This is quite simply the most satisfying Neil Young album I've heard in years. Warm, organic & damn haunting. Death & loss are the major themes & you'd have to be deaf not to notice it comes from the gut. All 9/11 & Chris Rock references aside, "No Wonder" sounds amazingly like vintage 70's Young. His singular warble has never sounded so faltering as it does on, "Falling Off The Face Of The Earth". The horns on "Far From Home" lend a sense of humor to what is by and large an introspective album. The goofy Elvis ode, "He Was The King" seems to be another one tossed in to keep things from getting too serious. For songs like "Painter" & the title track, the tone is certainly nostalgic but a thick coat of regret keeps things from flying away.
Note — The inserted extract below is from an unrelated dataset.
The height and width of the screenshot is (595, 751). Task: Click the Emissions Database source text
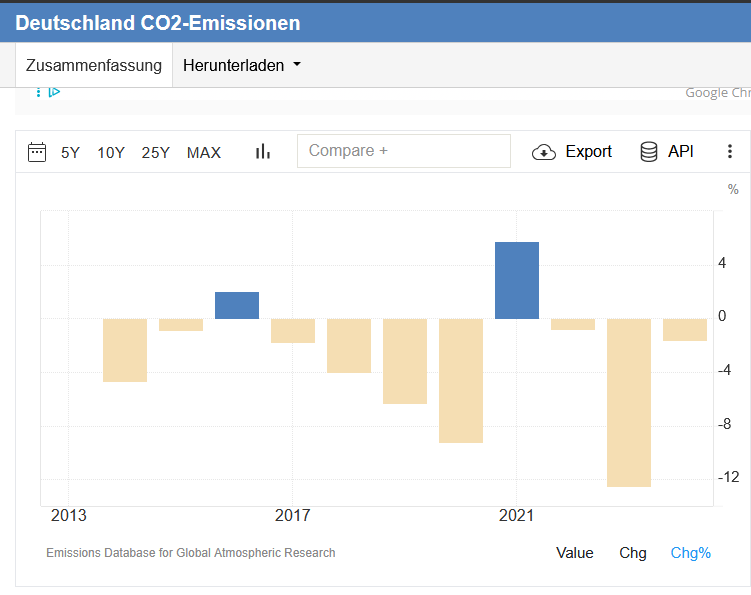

In the hands of anyone else the sentiments of "This Old Guitar" would come off as a Hallmark greeting, but Young's whispered delivery lends it undeniable gravity.

I saw Young & choir sing "God Made Me" on the Katrina Relief concert & it stopped in my tracks. It still does here. Further proof, that if lent an unprejudiced ear, herein lies a moving & poignant album full of subtle melodies that will stick in your head if given a proper listen. Let audiophiles & die hard fans whine & gripe till they're blue in the face.

I'm a discerning fan, not everything he's touched turns to gold but Young's albums are always heartfelt. Some just find themselves in your cd player more often than others. PRAIRIE WIND is destined to be one of those.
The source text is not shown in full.